In "In flight from the borderlines: Roses, rivers and roving Haitian history in Marie Chauvet's Colère and Edwige Danticat's Krik Krak! and The Farming of Bones", Carolyn Duffey argues that Haitian writers are paradoxically both anchored in and in flight from their history. She underlines the absence of women such as Défilée, Dessaline's follower, in history books and argues that women remain implicated in Haiti's story but reveal hidden histories as their refigured narratives unfold. In The Farming of Bones, the 1937 massacres graphically underline the color and linguistic borders which divide the island. Her depiction of the same events in a Krik Krak! story however suggests that the bloodied river dividing the two parts
of the island may be bridged as a Haitian woman named Défilée flees the massacre to leave her daughter a story of redemption. In her conclusion, Duffey argues that paradoxically, the last place for these authors to find herstories might be in the ideologically framed myths of Haitian revolutionary history.

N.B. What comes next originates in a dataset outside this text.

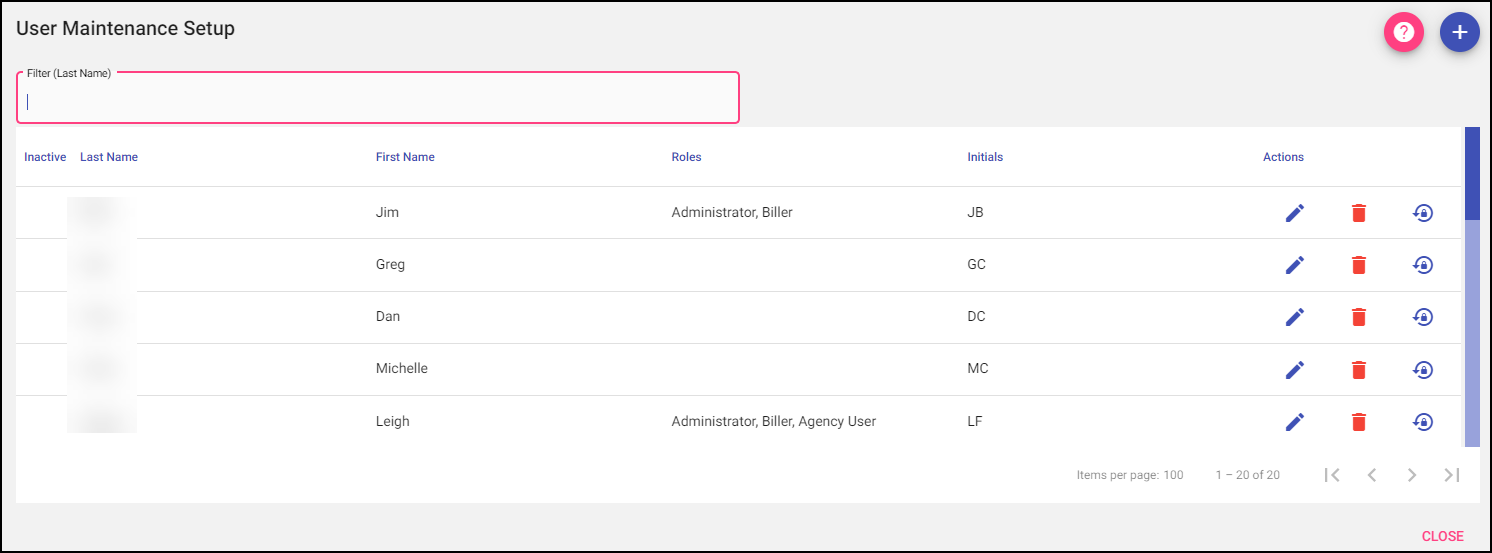Click the blue plus add user button
The height and width of the screenshot is (553, 1492).
pos(1459,33)
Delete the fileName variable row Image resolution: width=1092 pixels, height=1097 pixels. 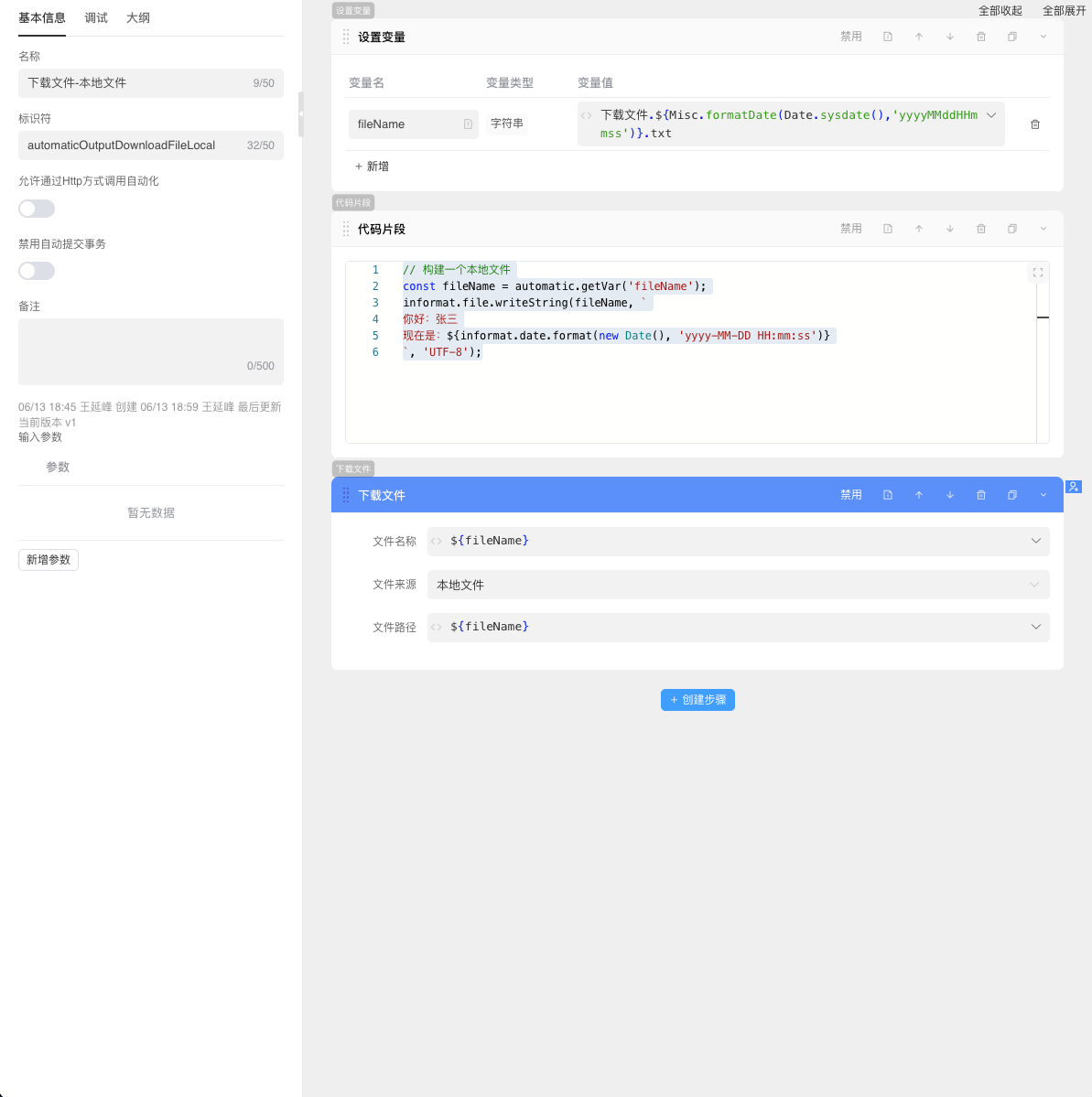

In "The Haitian popular migration in the writings of some Caribbean authors", MarieJosé N'ZengouTayo argues that Ana Lydia Vega, Kamau Brathwaite, Maryse Condé and Simone SchwarzBart fail to find anything exalting in the Haitian literary myth which inspired writers such as Derek Walcott, Aimé Césaire or Alejandro Carpentier. She contrasts Haitian poverty and political failure with Puerto Rican and Guadeloupean wealth and stability and concludes that the immigrant reveals the disfunctions of the host society and questions notions of identity in the works studied. In her view, this portrayal of Haitian migrants offers meditation on the present and the future of the region as an integrated whole. Her essay brings us back to the question raised in Den Tandt's article as it reveals the challenges that confront the production of a Caribbean cultural and political discourse. We are left to wonder if the new millenium will herald a new beginning or merely be a spurt in an endless waiting game.
We wish to thank Maurice Lee for his warm encouragements to put together this issue and for providing us with the possibility to do it. Warm thanks are also due to Hélène Garrett for her excellent and cheerful proofreading skills. Finally, please note that authors have supplied their own translations of quoted passages unless otherwise quoted and that we are grateful to all of them for allowing us to include their work in this issue.